According to Judge Agresti’s opinion in In re Countrywide Home Loans Inc., No. 07-00204, 2008 WL 868041 (Bankr. W.D. Pa. Apr. 1, 2008), similar allegations have been raised against Countrywide in at least 293 separate borrower-bankruptcy cases just in the Western District of Pennsylvania.
In addition, Countrywide has been accused of similar abuses against borrowers across the country, and faces additional trustee lawsuits in Georgia, Ohio and Florida.
The judge’s decision in Pennsylvania does not bind other bankruptcy courts, but it could influence judges in other courts as the Justice Department pursues alleged abuses by Countrywide in other states.
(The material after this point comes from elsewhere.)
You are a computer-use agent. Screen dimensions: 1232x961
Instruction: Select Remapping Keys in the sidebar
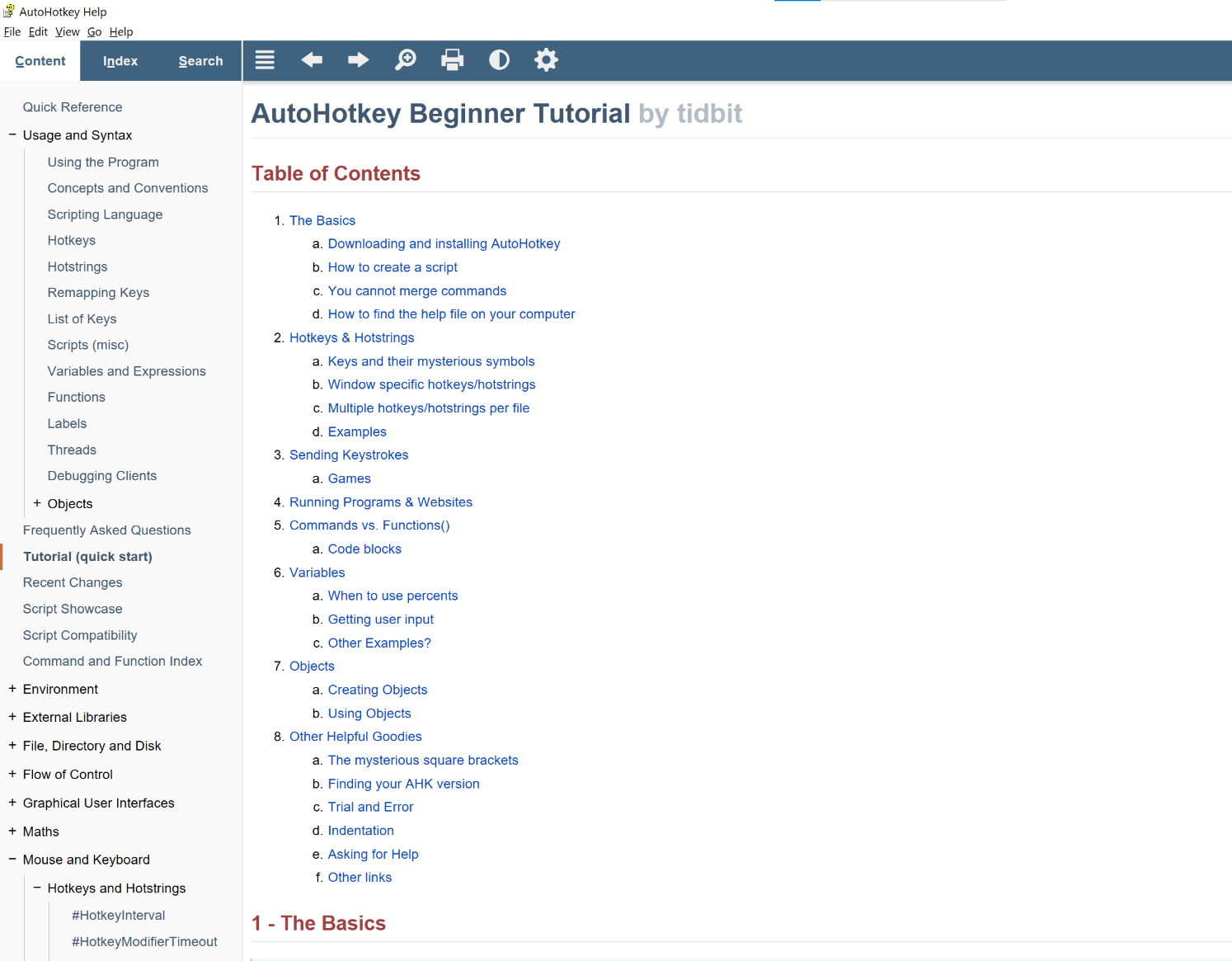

In rejecting Countrywide’s claim that allowing the probe would cause chaos in the mortgage industry, the judge wrote that “The U.S. Trustee has made a showing of a common thread of potential wrongdoing.”
“The apparent point of Countrywide’s argument is that recognizing the authority of the U.S. Trustee to conduct these examinations could have the unintended consequence of leading to an unregulated ‘free-for-all,”’ he continued. “The court find’s Countrywide’s argument … to be without merit.”
In 2006 Countrywide financed 20% of all mortgages in the United States.
Countrywide itself narrowly avoided bankruptcy due to its exposure to subprime mortgages when Bank of America agreed to purchase the home mortgage giant in January for $4.2 billion.
Countrywide is still in the business of making home loans, and according to a recent article in Slate.com, it is still making zero down-payment loans.
In some instances, according to the article, Countrywide is foreclosing on properties, then offering new buyers zero down-payment mortgages plus their own free appraisal of the foreclosed property.
According to the Countrywide Foreclosure Blog, Countrywide’s own website currently lists 14,541 bank-owned (REO) properties for sale with a combined asking price of $2,984,273,174. The largest number of these properties, by far, are in California, with 4,493 properties with a combined asking price of $1,294,972,540.